Il Regolamento REACH, in vigore dal 2007, stabilisce quali sostanze e quali composti chimici possano essere utilizzati nei processi industriali in Europa e con quali modalità. Impegna tanto le imprese chimiche quanto i produttori tessili, i conciatori e i calzaturieri che utilizzano i coloranti, gli ausiliari, i collanti e tutto ciò che serve a trasformare una materia prima in un prodotto finito commercializzabile.

Poiché l’area di applicazione del REACH è limitata all’Europa, ne consegue che i prodotti di importazione possono contenere sostanze non ritenute pericolose nei Paesi in cui sono stati fabbricati.

Non potendo limitare la libera circolazione dei prodotti è quindi importante sviluppare e sostenere un sistema di controllo sugli articoli importati.

L’Associazione Tessile e Salute supporta il Ministero della Salute e le Autorità competenti affinchè i requisiti del Regolamento REACH siano adottati anche nelle imprese di produzione straniere al fine di evitare che una sostanza, vietata in Europa, possa risultare presente in prodotti importati e arrecare danni alla salute degli utilizzatori.
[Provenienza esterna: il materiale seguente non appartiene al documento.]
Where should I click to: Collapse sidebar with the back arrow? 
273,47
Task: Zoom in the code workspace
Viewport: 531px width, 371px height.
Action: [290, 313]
Dati relativi al rischio chimico dei prodotti tessili e calzaturieri a livello nazionale sono contenuti nello studio “Sostanze chimiche nei prodotti tessili e reazioni allergiche” realizzato su richiesta della Commissione Europea DG Enterprise nell’ ottobre 2012

Inoltre l’Associazione ha elaborato e presentato proposte finalizzate a migliorare e rendere più efficace la legislazione esistente sollecitando una maggior armonizzazione dei divieti tra gli Stati.